*** Opening Task input ***

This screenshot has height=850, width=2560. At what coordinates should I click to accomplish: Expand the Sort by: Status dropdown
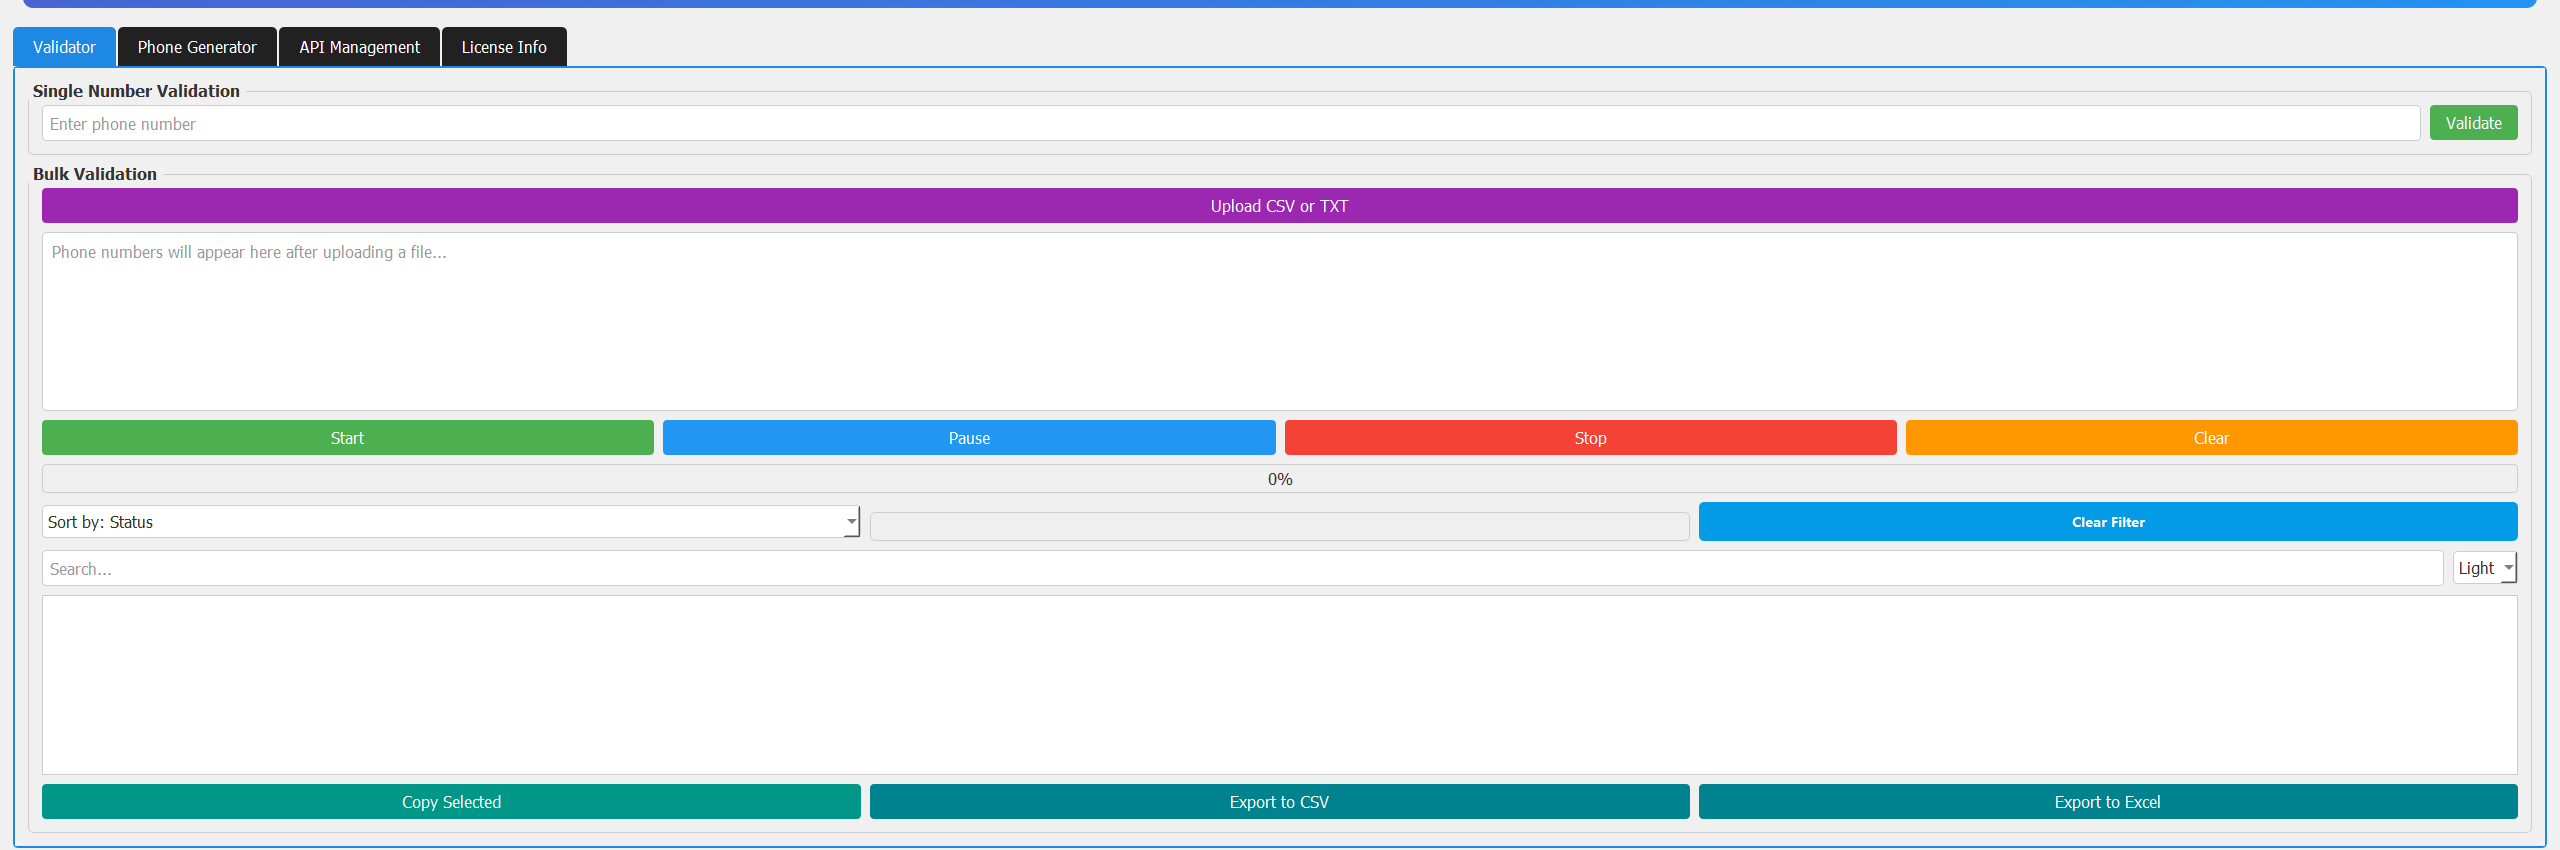click(450, 522)
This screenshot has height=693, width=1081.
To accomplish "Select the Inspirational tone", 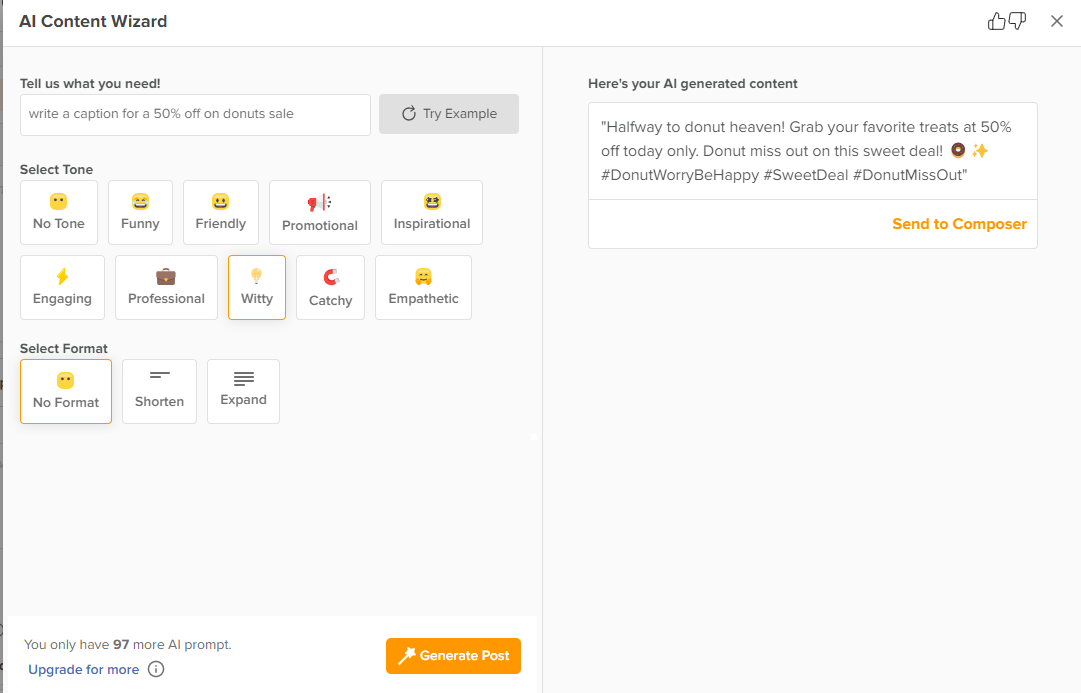I will coord(431,212).
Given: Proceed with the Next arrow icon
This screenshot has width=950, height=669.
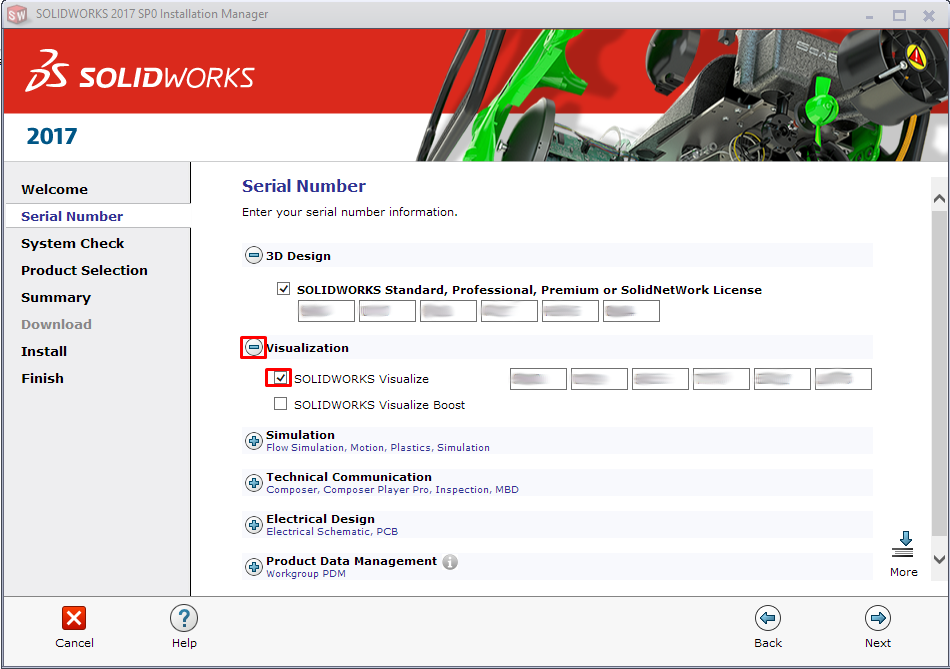Looking at the screenshot, I should 878,618.
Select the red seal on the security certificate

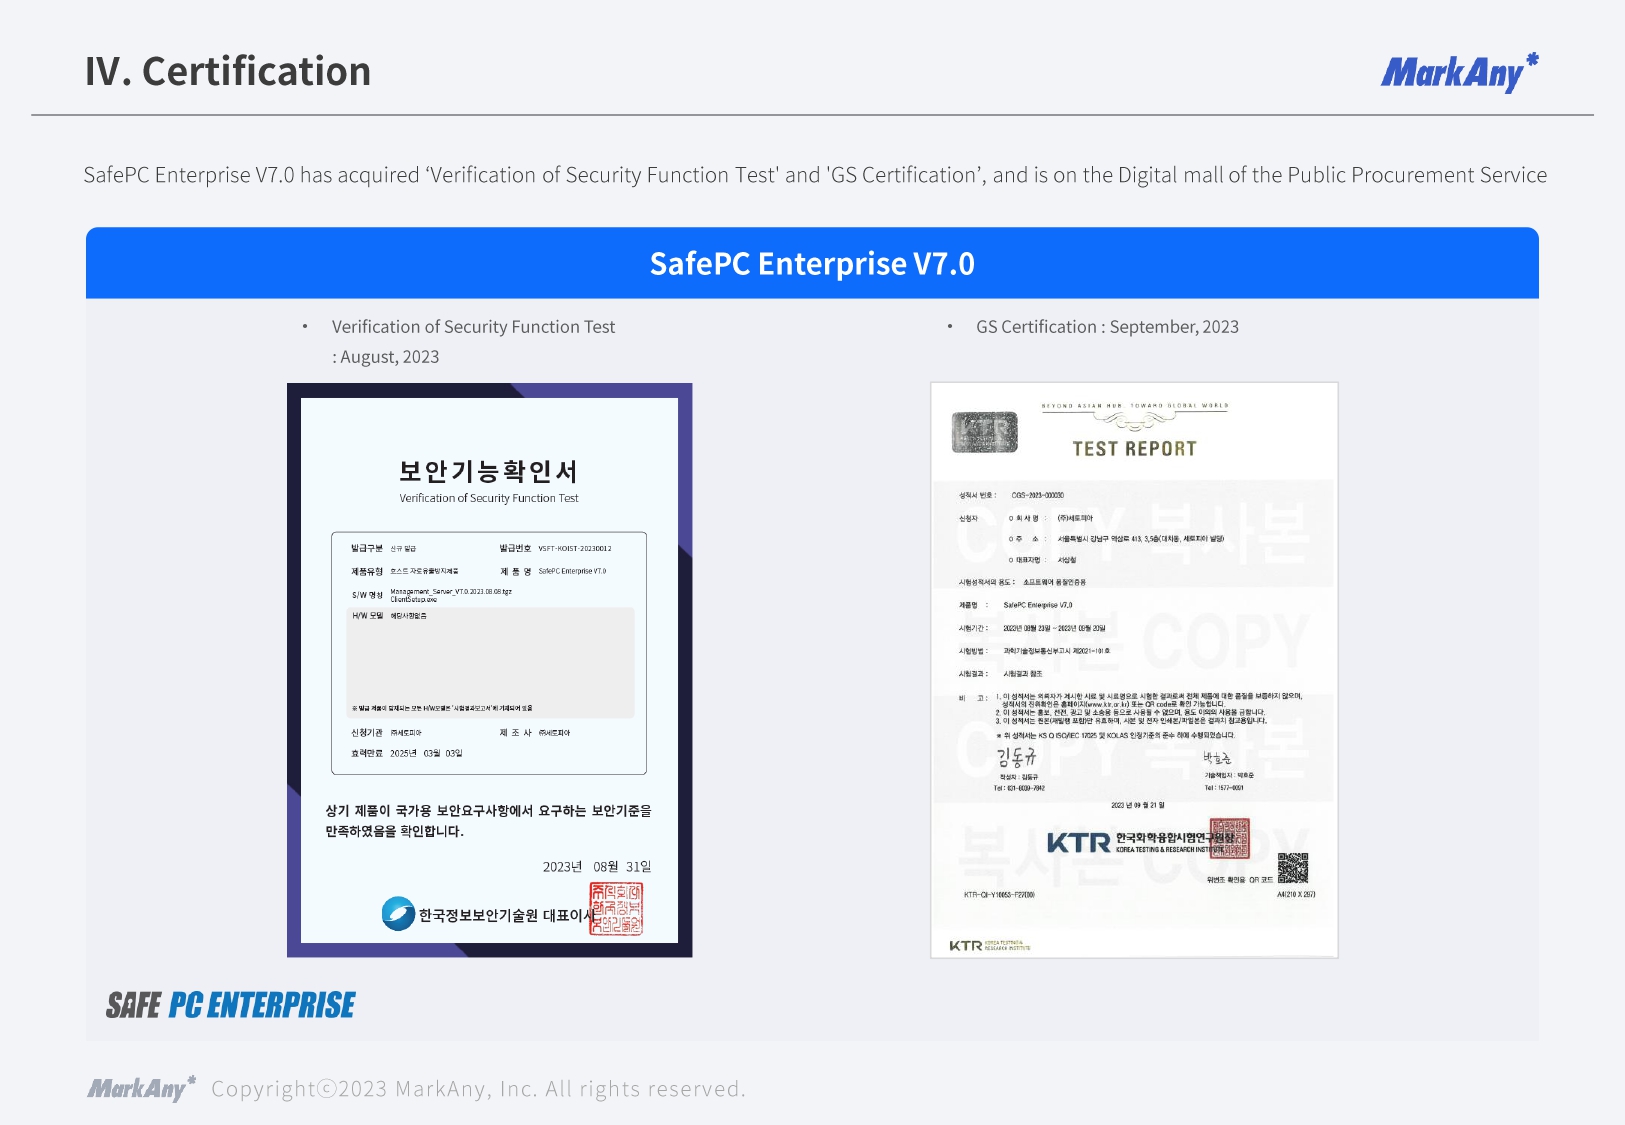(x=616, y=908)
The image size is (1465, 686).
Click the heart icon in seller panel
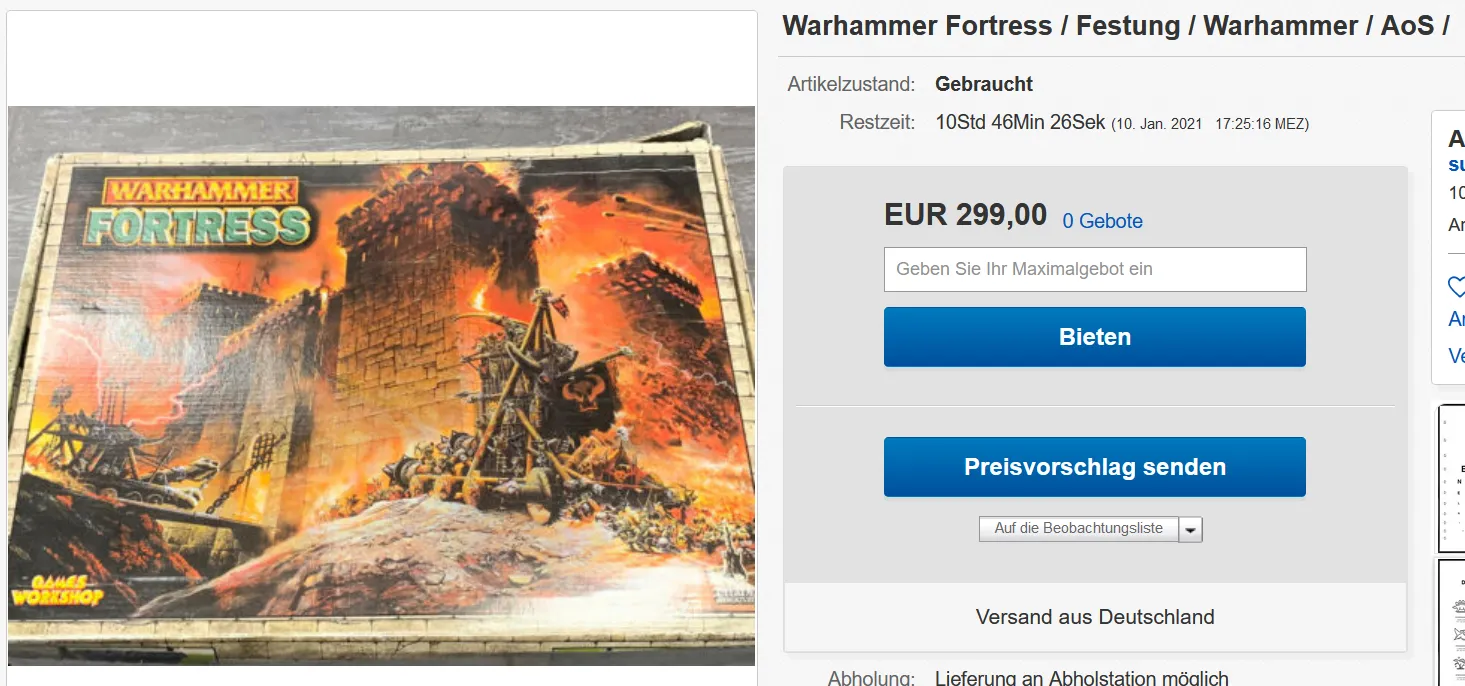pyautogui.click(x=1457, y=288)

*** Closing Task input ***

Exclude every picture, then return precisely the lines that run from the line containing "This screenshot has width=950, height=669." through the end of the entries above.

This screenshot has width=950, height=669.
Looking at the screenshot, I should 878,618.
Select the red seal on the security certificate

(x=616, y=908)
The image size is (1465, 686).
Click the heart icon in seller panel
pyautogui.click(x=1457, y=288)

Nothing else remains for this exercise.